Doch die Euphorie über die Rückeroberung des Stammbeisels ist bisher vielerorts schaumgebremst. Die monatelange Sperrstunde ließ zwar die Erinnerung an die Kosten eines Biers und eines Schnitzels verblassen. Nach genauerem Studieren der Speisekarten bleibt aber manchem Gast der Bissen im Hals stecken, zumal die Erhöhung vieler Preise doch reichlich gepfeffert zu sein scheint. Und dass dieses Bauchgefühl nicht trügt, zeigen die jüngsten Daten des statistischen Amts der EU.

4,4 Prozent mehr verlangten Österreichs Gastronomen im Mai laut Eurostat für Speis und Trank.
Foto: Imago

Im Mai verteuerten sich die österreichischen Gaststätten und Hotels im Vergleich zum Vorjahresmonat um satte 4,4 Prozent. Es ist der höchste Anstieg seit Sommer 2020. Auch im April wartete die Branche mit einem Plus von 3,5 Prozent auf. Seit August lag die monatliche Preisanpassung nur zwei Mal unter drei Prozent. Zum Vergleich: In Deutschland zogen die Preise seither nie um mehr als 1,9 Prozent an. Im Mai waren es gerade einmal 1,5 Prozent. EU-weit lag die Teuerung zeitgleich bei 0,6 Prozent, erhob Eurostat.

"Keiner nagt am Hungertuch"

"Österreichs Wirte habe von der Regierung viel Unterstützung erfahren. Kein Betrieb muss am Hungertuch nagen", sagt Reinhold Russinger, Arbeiterkammer-Experte in der Abteilung Wirtschaftswissenschaften. "Viele Gastronomen nutzen die Wiedereröffnung der Lokale schamlos aus, um finanziell etwas rauszuschinden." Da bei Konsumenten die Erleichterung über die Lockerungen überwiege, öffne dies nun "Tür und Tor" für höhere Preise.

Österreich ist bei Gastronomiedienstleistungen in der EU das siebentteuerste Land und überflügelt damit auch Deutschland und Italien, zitiert Russinger Statistiken der Eurostat. Er könne sich weder an eine deutliche Lohnerhöhung für Mitarbeiter erinnern, noch rechtfertigen andere Mehrkosten seiner Meinung nach die Differenz. "Irgendwann werden die Wirte mit dem wachsenden Klopapierverbrauch argumentieren." Hohe Qualität ins Treffen zu führen, lässt er ebenso wenig gelten. "Hat Österreich wirklich die besten Gastronomen der Welt?"
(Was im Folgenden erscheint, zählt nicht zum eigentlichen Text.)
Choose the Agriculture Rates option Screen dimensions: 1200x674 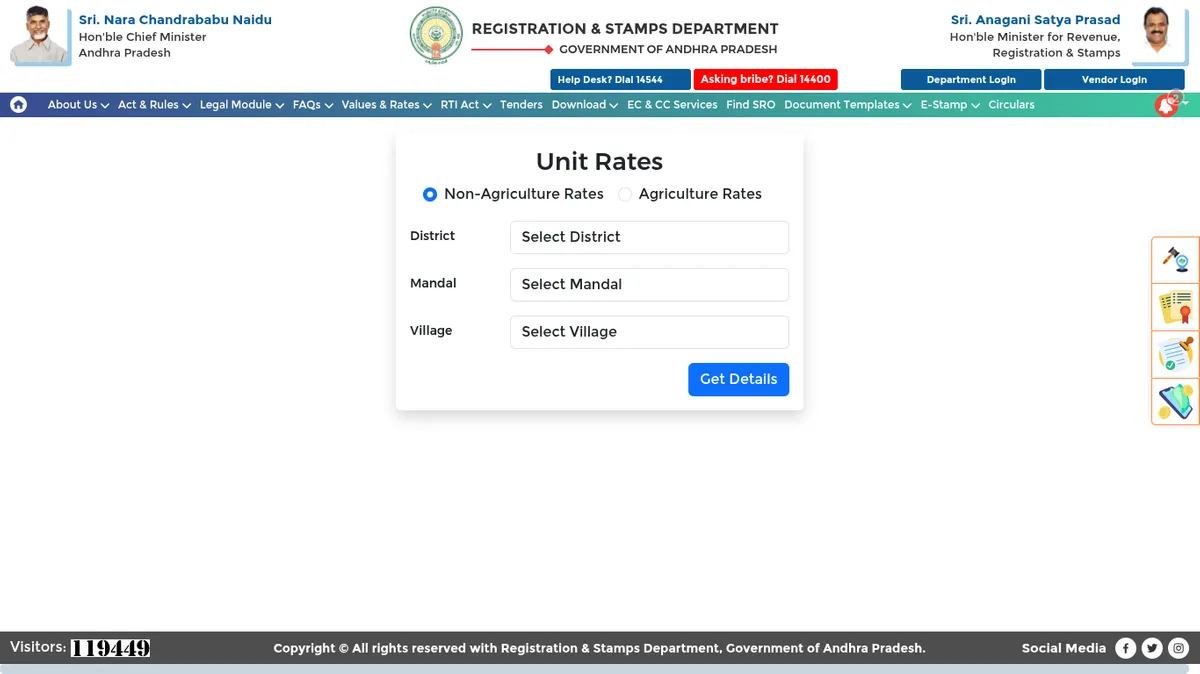624,194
"Keine Gelddruckmaschinen"

Branchenobmann Mario Pulker empfiehlt der Arbeiterkammer, Betriebswirtschaftskurse zu belegen. "Österreich ist Abgabenkaiser", sagt er und verweist auf die Lohnnebenkosten. Quer durch alle Sparten stiegen heuer die Preise, ob für Bier oder für Wartungsverträge. "Auch städtische Mieten muss man sich erst einmal leisten können." Keine Branche habe niedrigere Eigenkapitalquoten als die seine. Ihre Löhne und Gehälter wurden im April zudem um 2,22 bzw. 2,25 Prozent erhöht. "Wir sind keine Gelddruckmaschinen."

Die Brauer hoben heuer einmal mehr die Bierpreise.
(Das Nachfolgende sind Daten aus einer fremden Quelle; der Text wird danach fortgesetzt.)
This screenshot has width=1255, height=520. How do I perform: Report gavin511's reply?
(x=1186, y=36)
Für Pulker hinken Vergleiche mit Deutschland, da Arbeitnehmer dort nicht auf Basis von Kollektivverträgen entlohnt werden und die Steuersysteme andere sind. Auch die im Vergleich zu vielen anderen Ländern hohen Auflagen für Hygiene, Entlüftung und Kläranlagen schlugen sich in der Kalkulation nieder.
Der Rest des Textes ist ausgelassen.